THE ORGANISERS of Sharkatag, the biggest single sea angling conservation exercise mounted in the UK, have just published their report on the event.  It makes interesting reading.

The three-day tagging marathon held from 12-14 June in the western Solway area of south-west Scotland, was in itself an undoubted success, attracting more than 200 anglers from all over the UK and generating over £41,000 for the local economy.

'very few adult breeding males were captured . . .'
'the whole region seemed void of expected male breeding stock'

Some 530 sharks were caught and 222 were tagged. None was killed.

The angling statistics on the face of it seem positive – the Solway after all remains one of the most popular sea fishing destinations in Europe.
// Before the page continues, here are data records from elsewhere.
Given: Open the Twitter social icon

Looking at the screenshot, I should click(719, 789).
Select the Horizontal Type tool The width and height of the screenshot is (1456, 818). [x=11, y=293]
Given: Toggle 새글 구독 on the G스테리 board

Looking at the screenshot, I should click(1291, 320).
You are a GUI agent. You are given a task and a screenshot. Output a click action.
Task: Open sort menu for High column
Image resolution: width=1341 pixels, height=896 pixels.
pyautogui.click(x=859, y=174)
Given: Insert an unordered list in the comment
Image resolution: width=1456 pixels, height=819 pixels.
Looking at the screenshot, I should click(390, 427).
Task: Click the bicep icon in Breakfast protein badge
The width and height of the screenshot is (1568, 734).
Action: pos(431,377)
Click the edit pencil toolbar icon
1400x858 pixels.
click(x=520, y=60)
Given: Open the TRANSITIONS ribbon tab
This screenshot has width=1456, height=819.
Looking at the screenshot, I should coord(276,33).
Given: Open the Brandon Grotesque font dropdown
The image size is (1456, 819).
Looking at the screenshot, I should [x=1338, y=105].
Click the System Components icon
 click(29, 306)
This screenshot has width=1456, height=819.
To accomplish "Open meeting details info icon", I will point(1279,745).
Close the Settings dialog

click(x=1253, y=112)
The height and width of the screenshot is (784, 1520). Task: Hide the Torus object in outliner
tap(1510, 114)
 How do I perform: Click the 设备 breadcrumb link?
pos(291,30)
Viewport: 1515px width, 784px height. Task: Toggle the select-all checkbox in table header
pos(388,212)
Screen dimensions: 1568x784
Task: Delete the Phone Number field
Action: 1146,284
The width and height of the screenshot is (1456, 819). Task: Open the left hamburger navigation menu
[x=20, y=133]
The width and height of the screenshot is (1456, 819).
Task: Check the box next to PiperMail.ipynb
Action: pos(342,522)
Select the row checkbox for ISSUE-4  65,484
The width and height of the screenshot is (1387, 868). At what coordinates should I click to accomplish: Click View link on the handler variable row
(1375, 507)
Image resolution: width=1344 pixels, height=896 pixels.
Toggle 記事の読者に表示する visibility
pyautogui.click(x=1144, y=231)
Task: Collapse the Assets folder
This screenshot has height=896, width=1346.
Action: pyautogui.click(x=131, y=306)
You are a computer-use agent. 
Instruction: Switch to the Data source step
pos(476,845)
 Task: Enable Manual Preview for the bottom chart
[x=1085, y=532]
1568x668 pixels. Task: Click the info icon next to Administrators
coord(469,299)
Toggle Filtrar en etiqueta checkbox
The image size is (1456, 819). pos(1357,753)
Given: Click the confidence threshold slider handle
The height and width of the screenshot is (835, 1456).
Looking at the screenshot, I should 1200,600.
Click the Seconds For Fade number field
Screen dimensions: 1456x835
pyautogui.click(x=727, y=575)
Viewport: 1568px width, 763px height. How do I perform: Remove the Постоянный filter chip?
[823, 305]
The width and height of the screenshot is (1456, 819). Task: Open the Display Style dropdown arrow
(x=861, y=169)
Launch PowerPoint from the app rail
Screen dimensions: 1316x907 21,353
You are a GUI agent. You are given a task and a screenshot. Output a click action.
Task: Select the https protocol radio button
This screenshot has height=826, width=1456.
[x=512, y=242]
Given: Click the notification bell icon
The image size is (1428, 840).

However, according to the organisers, the Scottish Sea Angling Conservation Network (SSACN), the figures conceal real cause for concern.

They point out:

•    the whole region seemed to be void of the expected male breeding stock.
•    the majority of the fish caught being mostly immature females, typically under 20 lbs
•    Luce Bay was especially poor for the time of year.

These factors combined with the lack of rays tagged, only three throughout Sharkatag, shows how urgently plans are needed to help protect and regenerate the stocks. Twenty years ago virtually every boat would have recorded many mature tope and rays.

The smart folks at SSACN didn’t just stop at running a major sea fishing festival which attracted wide television and press interest, they also conducted a post-event survey, the results of which should be carefully digested by VisitScotland and  every local chamber of commerce which has a share of our coastline.

Some of the comments regarding not just angling facilities, but the quality and value for money of family holiday food and accommodation, should be ringing alarm bells.

SSACN concludes:

“Unless something is done to protect, and in many cases regenerate the stocks in the Solway, it will follow many other coastal waters in Scotland and fall into decline.

“The social and economic consequences of allowing such a decline to take place would be enormous; the public right to fish is managed by politicians in the Scottish Government – they have a duty to ensure it is managed in the public’s best interest and to its best advantage.”

The Government is expected to release its economic report into the value of sea angling in Scotland, very soon.  If, as expected, it underlines the significant importance of this recreational sport, it will be difficult to see how politicians and civil servants can justify further delays in establishing special inshore fish regeneration zones around our shores.